Don't have Nix? Build from source with Cargo:

```sh
git clone https://github.com/ervan0707/cleard
cd cleard
cargo build --release   # binary at ./target/release/cleard
```

## Usage

```sh
cleard                 # scan the current directory
cleard ~/code          # scan a specific directory
cleard --dry-run       # show what would be reclaimed, delete nothing
cleard --min-size 100M # hide candidates smaller than 100 MiB
cleard -x .git -x dist # skip directories by name
```

### Keys

| Key | Action |
| --- | --- |
| `↑`/`k`, `↓`/`j` | move cursor |
| `g` / `G` | top / bottom |
| `space` | toggle selection |
| `a` / `c` | select all / clear selection |
| `d` / `Del` | delete selected (or focused) |
| `Enter` | delete focused |
| `s` | cycle sort (size / age / path) |
| `/` | filter by path or ecosystem |
| `?` | help |
| `q` | quit |

## Config

Optional, at `~/.config/cleard/config.toml` (or pass `--config <path>`). Use it to
add your own detection rules, or to replace the built-in catalog entirely. If the
file doesn't exist, the built-in rules are used.

Each rule has:

- `ecosystem` — the label shown in the list.
- `dir_names` — directory names to match.
- `markers` — sibling files that must exist for a match. With markers, the dir is
  only flagged when one sits next to it (so a hand-written `zig-out/` with no
  `build.zig` is left alone).
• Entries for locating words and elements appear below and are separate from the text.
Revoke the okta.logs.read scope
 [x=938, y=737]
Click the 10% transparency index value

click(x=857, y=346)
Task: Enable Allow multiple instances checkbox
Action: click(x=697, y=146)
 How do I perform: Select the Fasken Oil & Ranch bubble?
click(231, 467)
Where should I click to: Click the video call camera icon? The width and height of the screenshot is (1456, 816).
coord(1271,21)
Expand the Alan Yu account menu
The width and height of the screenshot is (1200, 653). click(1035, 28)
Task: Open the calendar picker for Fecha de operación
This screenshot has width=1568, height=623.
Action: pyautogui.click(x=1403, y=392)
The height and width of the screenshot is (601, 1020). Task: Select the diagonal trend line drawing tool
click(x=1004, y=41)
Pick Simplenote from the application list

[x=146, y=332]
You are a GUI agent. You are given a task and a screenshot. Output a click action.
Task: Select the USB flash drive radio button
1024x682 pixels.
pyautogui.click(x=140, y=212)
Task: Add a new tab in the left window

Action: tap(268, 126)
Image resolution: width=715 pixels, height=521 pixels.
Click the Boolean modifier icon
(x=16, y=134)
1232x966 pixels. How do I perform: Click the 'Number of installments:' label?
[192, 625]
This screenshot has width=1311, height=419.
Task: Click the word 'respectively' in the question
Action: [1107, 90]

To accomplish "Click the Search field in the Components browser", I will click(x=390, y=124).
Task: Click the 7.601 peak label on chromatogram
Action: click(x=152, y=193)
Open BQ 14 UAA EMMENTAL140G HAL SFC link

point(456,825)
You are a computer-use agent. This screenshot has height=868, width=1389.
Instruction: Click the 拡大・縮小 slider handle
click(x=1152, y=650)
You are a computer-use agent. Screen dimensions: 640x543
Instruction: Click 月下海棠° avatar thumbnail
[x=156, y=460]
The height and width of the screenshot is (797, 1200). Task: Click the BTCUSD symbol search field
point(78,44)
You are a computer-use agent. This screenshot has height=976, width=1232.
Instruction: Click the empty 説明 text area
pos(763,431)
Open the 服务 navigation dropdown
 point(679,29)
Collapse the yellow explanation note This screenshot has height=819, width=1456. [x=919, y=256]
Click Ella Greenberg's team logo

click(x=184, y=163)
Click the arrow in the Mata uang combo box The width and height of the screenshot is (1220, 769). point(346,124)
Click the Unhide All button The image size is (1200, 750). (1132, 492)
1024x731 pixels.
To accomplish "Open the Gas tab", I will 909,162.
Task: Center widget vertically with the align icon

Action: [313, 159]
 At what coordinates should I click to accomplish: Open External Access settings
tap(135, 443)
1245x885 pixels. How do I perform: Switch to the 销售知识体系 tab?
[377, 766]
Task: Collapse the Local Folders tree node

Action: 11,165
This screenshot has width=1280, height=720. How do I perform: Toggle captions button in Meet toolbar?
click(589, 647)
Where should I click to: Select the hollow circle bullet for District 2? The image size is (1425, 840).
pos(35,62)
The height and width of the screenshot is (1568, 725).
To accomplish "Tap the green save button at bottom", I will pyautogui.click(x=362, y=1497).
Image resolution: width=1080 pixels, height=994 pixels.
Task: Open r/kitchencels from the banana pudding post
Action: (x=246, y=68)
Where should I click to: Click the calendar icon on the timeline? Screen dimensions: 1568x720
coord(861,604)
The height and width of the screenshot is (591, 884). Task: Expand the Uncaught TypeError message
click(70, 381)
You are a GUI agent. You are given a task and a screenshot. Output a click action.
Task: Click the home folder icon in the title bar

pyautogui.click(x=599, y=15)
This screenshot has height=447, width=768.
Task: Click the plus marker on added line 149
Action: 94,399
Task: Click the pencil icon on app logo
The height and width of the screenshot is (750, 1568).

Omit `markers` to match the name anywhere ("safe by
  name") — only do that for unambiguous names.

`dir_names` and `markers` accept a single `*` glob (e.g. `*.csproj`, `*.egg-info`).
Your rules are checked before the built-ins, so they win on overlapping names.

Add a few ecosystems on top of the built-ins:

```toml
# use_default_rules = true   # default; keep the built-in catalog

[[rules]]
ecosystem = "Zig"
dir_names = ["zig-cache", "zig-out"]
markers = ["build.zig"]

[[rules]]
ecosystem = "Bazel"
dir_names = ["bazel-bin", "bazel-out", "bazel-testlogs"]
markers = ["WORKSPACE", "WORKSPACE.bazel", "MODULE.bazel"]

[[rules]]
ecosystem = "CMake"
dir_names = ["CMakeFiles"]   # unambiguous name, no marker needed
```

Or replace the built-ins entirely and clean only what you list:

```toml
use_default_rules = false

[[rules]]
ecosystem = "Node"
dir_names = ["node_modules"]

[[rules]]
ecosystem = "Rust"
dir_names = ["target"]
markers = ["Cargo.toml"]
```

## Develop (Nix)

```sh
nix develop          # dev shell with the pinned Rust toolchain + rust-analyzer
cargo run -- ./path
cargo test

nix build            # build the release binary -> ./result/bin/cleard
nix run . -- ~/code  # build and run
```

(With `direnv`, `direnv allow` loads the dev shell automatically.)